What you are asked to do> Copy the records exactly. Every line must match.

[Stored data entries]
:::

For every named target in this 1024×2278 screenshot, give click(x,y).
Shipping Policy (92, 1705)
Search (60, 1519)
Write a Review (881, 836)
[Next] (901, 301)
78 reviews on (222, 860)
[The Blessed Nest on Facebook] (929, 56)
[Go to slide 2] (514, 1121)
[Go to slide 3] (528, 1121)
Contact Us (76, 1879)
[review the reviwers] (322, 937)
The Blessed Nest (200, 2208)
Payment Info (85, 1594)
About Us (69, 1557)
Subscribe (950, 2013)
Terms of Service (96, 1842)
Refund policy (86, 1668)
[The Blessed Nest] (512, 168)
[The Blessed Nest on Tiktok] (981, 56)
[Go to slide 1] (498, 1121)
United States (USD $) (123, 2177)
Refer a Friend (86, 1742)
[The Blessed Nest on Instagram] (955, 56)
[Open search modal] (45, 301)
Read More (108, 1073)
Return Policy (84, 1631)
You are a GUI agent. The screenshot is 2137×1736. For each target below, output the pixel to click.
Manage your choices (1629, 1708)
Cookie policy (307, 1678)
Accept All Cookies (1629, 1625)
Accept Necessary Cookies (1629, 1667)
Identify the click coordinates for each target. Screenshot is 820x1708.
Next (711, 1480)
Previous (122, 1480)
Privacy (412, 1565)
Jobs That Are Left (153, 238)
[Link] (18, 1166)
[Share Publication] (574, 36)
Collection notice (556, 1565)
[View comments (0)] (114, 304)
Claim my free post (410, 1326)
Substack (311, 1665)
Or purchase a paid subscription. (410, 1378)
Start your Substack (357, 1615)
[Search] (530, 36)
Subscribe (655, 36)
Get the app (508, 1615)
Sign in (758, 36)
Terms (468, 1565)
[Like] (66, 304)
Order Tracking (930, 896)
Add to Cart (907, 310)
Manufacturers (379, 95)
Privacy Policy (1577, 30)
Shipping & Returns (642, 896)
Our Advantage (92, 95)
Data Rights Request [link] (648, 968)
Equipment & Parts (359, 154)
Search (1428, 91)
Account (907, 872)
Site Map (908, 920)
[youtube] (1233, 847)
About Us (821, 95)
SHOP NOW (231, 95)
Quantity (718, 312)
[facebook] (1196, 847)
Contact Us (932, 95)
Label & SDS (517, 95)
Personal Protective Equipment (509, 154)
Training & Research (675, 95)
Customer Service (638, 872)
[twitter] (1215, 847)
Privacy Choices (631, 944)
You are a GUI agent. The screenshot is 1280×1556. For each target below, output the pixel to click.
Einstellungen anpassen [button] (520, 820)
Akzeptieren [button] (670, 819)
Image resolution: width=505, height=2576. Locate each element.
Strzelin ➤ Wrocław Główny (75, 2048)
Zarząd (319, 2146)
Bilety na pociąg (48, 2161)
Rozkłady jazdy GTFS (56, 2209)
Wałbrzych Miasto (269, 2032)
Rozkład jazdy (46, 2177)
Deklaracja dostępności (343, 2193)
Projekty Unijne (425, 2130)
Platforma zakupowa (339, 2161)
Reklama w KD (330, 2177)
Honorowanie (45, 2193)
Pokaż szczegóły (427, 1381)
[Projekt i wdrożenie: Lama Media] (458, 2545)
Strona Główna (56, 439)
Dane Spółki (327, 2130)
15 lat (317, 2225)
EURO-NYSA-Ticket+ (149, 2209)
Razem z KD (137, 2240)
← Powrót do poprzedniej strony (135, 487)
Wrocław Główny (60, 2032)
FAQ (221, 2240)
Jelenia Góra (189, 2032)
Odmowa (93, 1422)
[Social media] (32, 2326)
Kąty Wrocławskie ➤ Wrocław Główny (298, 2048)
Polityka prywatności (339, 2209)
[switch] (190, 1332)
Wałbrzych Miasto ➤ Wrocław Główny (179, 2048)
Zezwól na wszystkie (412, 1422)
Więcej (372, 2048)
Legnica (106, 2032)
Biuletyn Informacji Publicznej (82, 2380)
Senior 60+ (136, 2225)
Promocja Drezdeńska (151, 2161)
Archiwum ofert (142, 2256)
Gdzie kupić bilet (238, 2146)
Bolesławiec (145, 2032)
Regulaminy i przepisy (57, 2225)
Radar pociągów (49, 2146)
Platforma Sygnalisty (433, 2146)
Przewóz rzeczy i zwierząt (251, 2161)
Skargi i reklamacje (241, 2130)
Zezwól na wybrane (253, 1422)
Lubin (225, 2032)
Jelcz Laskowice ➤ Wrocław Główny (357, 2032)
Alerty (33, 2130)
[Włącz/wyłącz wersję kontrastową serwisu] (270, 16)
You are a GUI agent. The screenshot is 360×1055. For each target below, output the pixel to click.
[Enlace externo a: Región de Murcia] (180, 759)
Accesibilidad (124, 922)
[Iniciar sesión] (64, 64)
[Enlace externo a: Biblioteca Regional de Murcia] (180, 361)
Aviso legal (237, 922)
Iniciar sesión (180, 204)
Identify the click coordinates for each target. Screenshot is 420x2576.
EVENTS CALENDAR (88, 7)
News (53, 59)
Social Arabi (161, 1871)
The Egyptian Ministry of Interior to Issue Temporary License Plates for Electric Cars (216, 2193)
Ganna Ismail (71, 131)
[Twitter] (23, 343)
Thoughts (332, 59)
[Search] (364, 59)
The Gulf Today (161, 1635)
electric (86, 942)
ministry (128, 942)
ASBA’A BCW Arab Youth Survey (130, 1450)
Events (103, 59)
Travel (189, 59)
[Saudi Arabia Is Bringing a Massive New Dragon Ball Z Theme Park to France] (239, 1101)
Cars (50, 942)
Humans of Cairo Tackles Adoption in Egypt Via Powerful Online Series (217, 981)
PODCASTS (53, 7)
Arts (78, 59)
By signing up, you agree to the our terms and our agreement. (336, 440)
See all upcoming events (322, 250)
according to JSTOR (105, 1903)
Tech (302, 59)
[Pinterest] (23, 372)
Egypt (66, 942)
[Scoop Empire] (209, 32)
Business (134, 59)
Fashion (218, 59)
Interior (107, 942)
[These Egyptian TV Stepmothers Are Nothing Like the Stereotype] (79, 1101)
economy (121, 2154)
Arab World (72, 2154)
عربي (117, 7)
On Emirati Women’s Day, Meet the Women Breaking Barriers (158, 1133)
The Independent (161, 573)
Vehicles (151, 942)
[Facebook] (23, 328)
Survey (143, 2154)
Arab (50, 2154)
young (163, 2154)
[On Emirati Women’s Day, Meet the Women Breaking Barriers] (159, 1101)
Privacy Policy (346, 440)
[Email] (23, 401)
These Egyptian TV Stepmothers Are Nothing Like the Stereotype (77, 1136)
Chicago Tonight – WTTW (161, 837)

:::

Exercise solution>
For every named target in this 1024×2278 screenshot, give click(x,y).
Shipping Policy (92, 1705)
Search (60, 1519)
Write a Review (881, 836)
[Next] (901, 301)
78 reviews on (222, 860)
[The Blessed Nest on Facebook] (929, 56)
[Go to slide 2] (514, 1121)
[Go to slide 3] (528, 1121)
Contact Us (76, 1879)
[review the reviwers] (322, 937)
The Blessed Nest (200, 2208)
Payment Info (85, 1594)
About Us (69, 1557)
Subscribe (950, 2013)
Terms of Service (96, 1842)
Refund policy (86, 1668)
[The Blessed Nest] (512, 168)
[The Blessed Nest on Tiktok] (981, 56)
[Go to slide 1] (498, 1121)
United States (USD $) (123, 2177)
Refer a Friend (86, 1742)
[The Blessed Nest on Instagram] (955, 56)
[Open search modal] (45, 301)
Read More (108, 1073)
Return Policy (84, 1631)
You are a GUI agent. The screenshot is 2137×1736. For each target below, output the pixel to click.
Manage your choices (1629, 1708)
Cookie policy (307, 1678)
Accept All Cookies (1629, 1625)
Accept Necessary Cookies (1629, 1667)
Identify the click coordinates for each target. Screenshot is 820x1708.
Next (711, 1480)
Previous (122, 1480)
Privacy (412, 1565)
Jobs That Are Left (153, 238)
[Link] (18, 1166)
[Share Publication] (574, 36)
Collection notice (556, 1565)
[View comments (0)] (114, 304)
Claim my free post (410, 1326)
Substack (311, 1665)
Or purchase a paid subscription. (410, 1378)
Start your Substack (357, 1615)
[Search] (530, 36)
Subscribe (655, 36)
Get the app (508, 1615)
Sign in (758, 36)
Terms (468, 1565)
[Like] (66, 304)
Order Tracking (930, 896)
Add to Cart (907, 310)
Manufacturers (379, 95)
Privacy Policy (1577, 30)
Shipping & Returns (642, 896)
Our Advantage (92, 95)
Data Rights Request [link] (648, 968)
Equipment & Parts (359, 154)
Search (1428, 91)
Account (907, 872)
Site Map (908, 920)
[youtube] (1233, 847)
About Us (821, 95)
SHOP NOW (231, 95)
Quantity (718, 312)
[facebook] (1196, 847)
Contact Us (932, 95)
Label & SDS (517, 95)
Personal Protective Equipment (509, 154)
Training & Research (675, 95)
Customer Service (638, 872)
[twitter] (1215, 847)
Privacy Choices (631, 944)
You are a GUI agent. The screenshot is 1280×1556. For each target below, output the pixel to click.
Einstellungen anpassen [button] (520, 820)
Akzeptieren [button] (670, 819)
Image resolution: width=505, height=2576. Locate each element.
Strzelin ➤ Wrocław Główny (75, 2048)
Zarząd (319, 2146)
Bilety na pociąg (48, 2161)
Rozkłady jazdy GTFS (56, 2209)
Wałbrzych Miasto (269, 2032)
Rozkład jazdy (46, 2177)
Deklaracja dostępności (343, 2193)
Projekty Unijne (425, 2130)
Platforma zakupowa (339, 2161)
Reklama w KD (330, 2177)
Honorowanie (45, 2193)
Pokaż szczegóły (427, 1381)
[Projekt i wdrożenie: Lama Media] (458, 2545)
Strona Główna (56, 439)
Dane Spółki (327, 2130)
15 lat (317, 2225)
EURO-NYSA-Ticket+ (149, 2209)
Razem z KD (137, 2240)
← Powrót do poprzedniej strony (135, 487)
Wrocław Główny (60, 2032)
FAQ (221, 2240)
Jelenia Góra (189, 2032)
Odmowa (93, 1422)
[Social media] (32, 2326)
Kąty Wrocławskie ➤ Wrocław Główny (298, 2048)
Polityka prywatności (339, 2209)
[switch] (190, 1332)
Wałbrzych Miasto ➤ Wrocław Główny (179, 2048)
Zezwól na wszystkie (412, 1422)
Więcej (372, 2048)
Legnica (106, 2032)
Biuletyn Informacji Publicznej (82, 2380)
Senior 60+ (136, 2225)
Promocja Drezdeńska (151, 2161)
Archiwum ofert (142, 2256)
Gdzie kupić bilet (238, 2146)
Bolesławiec (145, 2032)
Regulaminy i przepisy (57, 2225)
Radar pociągów (49, 2146)
Platforma Sygnalisty (433, 2146)
Przewóz rzeczy i zwierząt (251, 2161)
Skargi i reklamacje (241, 2130)
Zezwól na wybrane (253, 1422)
Lubin (225, 2032)
Jelcz Laskowice ➤ Wrocław Główny (357, 2032)
Alerty (33, 2130)
[Włącz/wyłącz wersję kontrastową serwisu] (270, 16)
You are a GUI agent. The screenshot is 360×1055. For each target below, output the pixel to click.
[Enlace externo a: Región de Murcia] (180, 759)
Accesibilidad (124, 922)
[Iniciar sesión] (64, 64)
[Enlace externo a: Biblioteca Regional de Murcia] (180, 361)
Aviso legal (237, 922)
Iniciar sesión (180, 204)
Identify the click coordinates for each target. Screenshot is 420x2576.
EVENTS CALENDAR (88, 7)
News (53, 59)
Social Arabi (161, 1871)
The Egyptian Ministry of Interior to Issue Temporary License Plates for Electric Cars (216, 2193)
Ganna Ismail (71, 131)
[Twitter] (23, 343)
Thoughts (332, 59)
[Search] (364, 59)
The Gulf Today (161, 1635)
electric (86, 942)
ministry (128, 942)
ASBA’A BCW Arab Youth Survey (130, 1450)
Events (103, 59)
Travel (189, 59)
[Saudi Arabia Is Bringing a Massive New Dragon Ball Z Theme Park to France] (239, 1101)
Cars (50, 942)
Humans of Cairo Tackles Adoption in Egypt Via Powerful Online Series (217, 981)
PODCASTS (53, 7)
Arts (78, 59)
By signing up, you agree to the our terms and our agreement. (336, 440)
See all upcoming events (322, 250)
according to JSTOR (105, 1903)
Tech (302, 59)
[Pinterest] (23, 372)
Egypt (66, 942)
[Scoop Empire] (209, 32)
Business (134, 59)
Fashion (218, 59)
Interior (107, 942)
[These Egyptian TV Stepmothers Are Nothing Like the Stereotype] (79, 1101)
economy (121, 2154)
Arab World (72, 2154)
عربي (117, 7)
On Emirati Women’s Day, Meet the Women Breaking Barriers (158, 1133)
The Independent (161, 573)
Vehicles (151, 942)
[Facebook] (23, 328)
Survey (143, 2154)
Arab (50, 2154)
young (163, 2154)
[On Emirati Women’s Day, Meet the Women Breaking Barriers] (159, 1101)
Privacy Policy (346, 440)
[Email] (23, 401)
These Egyptian TV Stepmothers Are Nothing Like the Stereotype (77, 1136)
Chicago Tonight – WTTW (161, 837)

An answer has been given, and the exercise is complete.